Account takeover represents more than half of all fraud cases for its customers in India, revealed a report by BioCatch, a digital fraud detection firm powered by behavioural biometric intelligence. “Accounting for 55 per cent of all fraud in India, third-party account takeover fraud still represents a bigger slice of the fraud pie than the social engineering scams BioCatch sees exploding elsewhere on the planet,” it said. The findings come on the heels of a recommendation by the Reserve Bank of India (RBI) that financial institutions abandon text-based one-time-passcodes as a method of secure authentication.
“The existing OTP-based authentication doesn’t protect customers against new-age frauds, including customer-initiated fraudulent transactions,” counter-fraud expert and former Head of Group Fraud Risk and Investigations at First Abudhabi Bank, Charanjeet S Bhatia said in response to the RBI recommendation. “With the right technology and implementations, banks can do a lot more than what they are currently doing to protect customers.”

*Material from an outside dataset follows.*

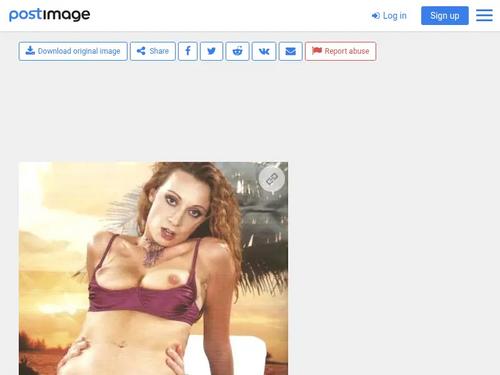Click the hosted image preview

tap(153, 268)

BioCatch’s 2024 Digital Banking Fraud Trends in India report offers an in-depth look at the latest fraud risks and prevention strategies for banks in the country as they rapidly employ digital transformation strategies. The report also notes a concerning bump in mule accounts in India, in line with what BioCatch data shows as a growing global threat. At one partner bank in the country, BioCatch found nine out of every 10 mule accounts went undetected. It said that while 86 per cent of the first session of documented mule account activity came from within India, after a month that number fell to just 20 per cent and 16 per cent of those sessions used a VPN.

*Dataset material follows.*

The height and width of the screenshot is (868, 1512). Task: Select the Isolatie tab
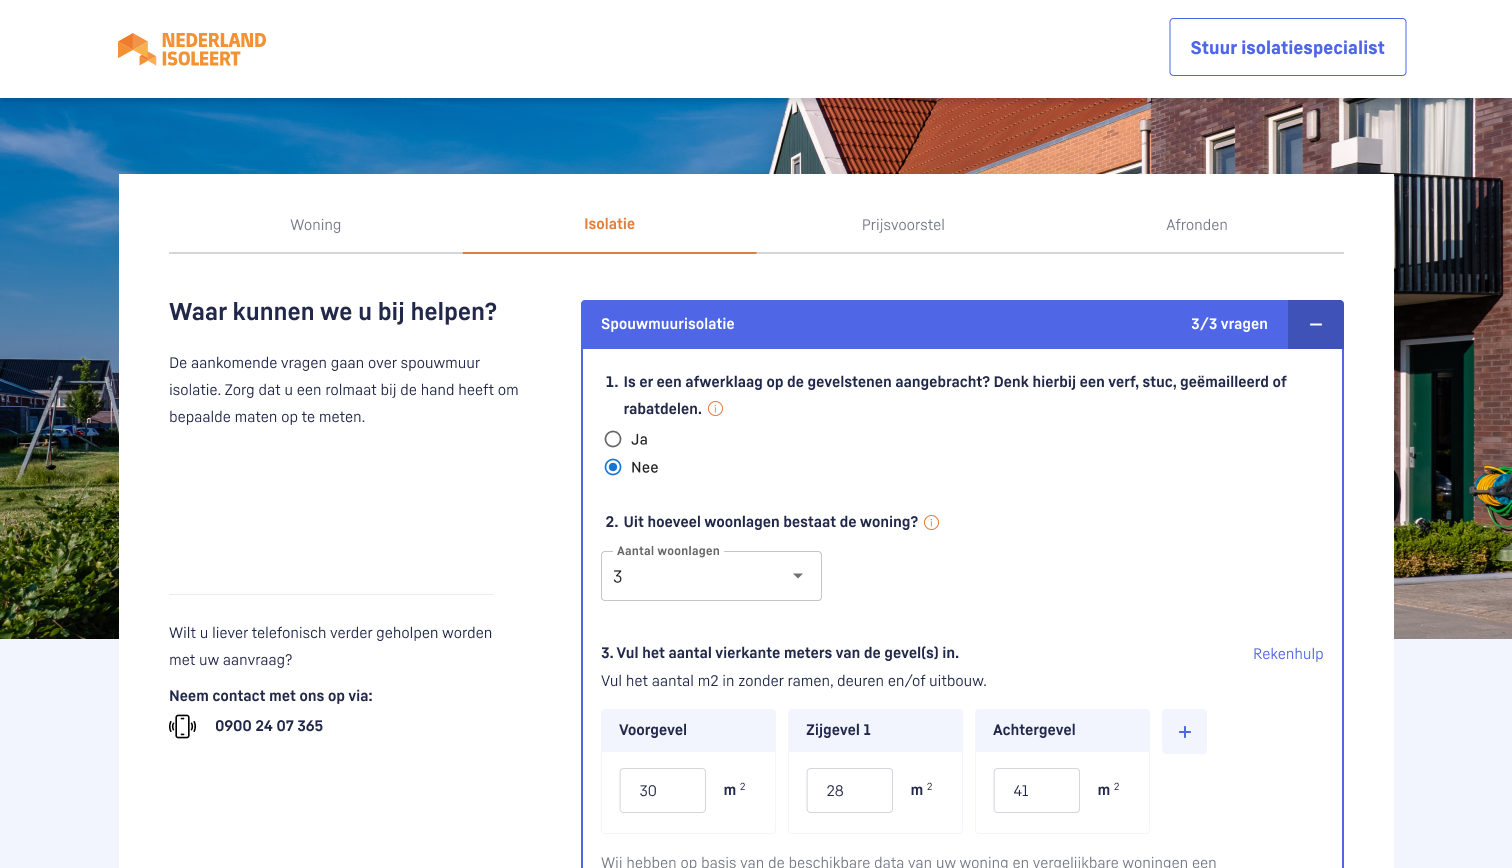[x=609, y=225]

BioCatch customers saw more mule activity (14 per cent of the total) in Bhubaneswar than anywhere else in the country. While Lucknow and Navi Mumbai accounted for 3.4 per cent of recorded mule activity, two cities in West Bengal – Bhagabatipur and Gobindapur at 1.7 per cent and 2.6 per cent respectively, Mumbai at 2.2 per cent, Bengaluru at 1.8 per cent, and Cuttack recorded mile activity at 1.6 per cent.

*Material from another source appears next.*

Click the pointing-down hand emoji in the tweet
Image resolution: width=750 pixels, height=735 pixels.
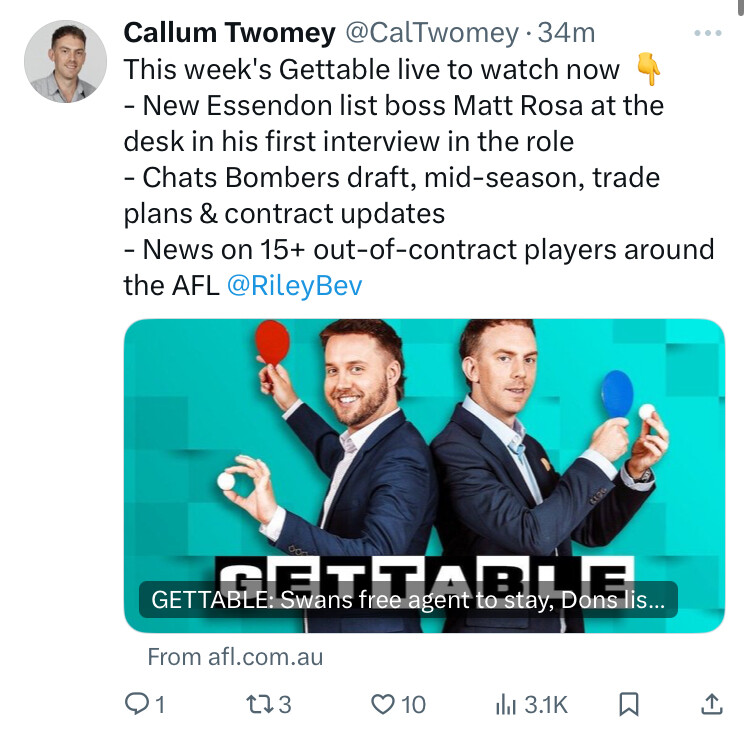pyautogui.click(x=648, y=70)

“The prevalence of mule accounts potentially represents the most under-the-radar trend in the entire fraud space. The mule accounts banks succeed in identifying almost certainly represent just the tip of the iceberg. Indian financial institutions must employ more robust security measures to both detect and then shut down these sprawling mule networks,” said BioCatch Director of Global Fraud Intelligence Tom Peacock said.
The report underscored the urgency with which Indian banks must bolster their fraud defenses. “The fraud threats we see in India are a mix of both common threats seen globally and unique threats we find only in this region,” BioCatch’s APAC Vice President of Sales Richard Booth said. “All around the world, we’re seeing explosive growth in mule activity, fraud attacks, and scams that grow more sophisticated by the day. To combat this onslaught of fraud and financial crime, BioCatch continues to believe that banking and financial institutions need as much intelligence on the criminals, their tactics, and their fraud arsenals as possible. Our India report provides much-needed intel, and hopefully spurs these banks to rapidly adopt advanced defenses to stay ahead of a ceaselessly innovating group of fraudsters and criminals operating domestically and around the globe.”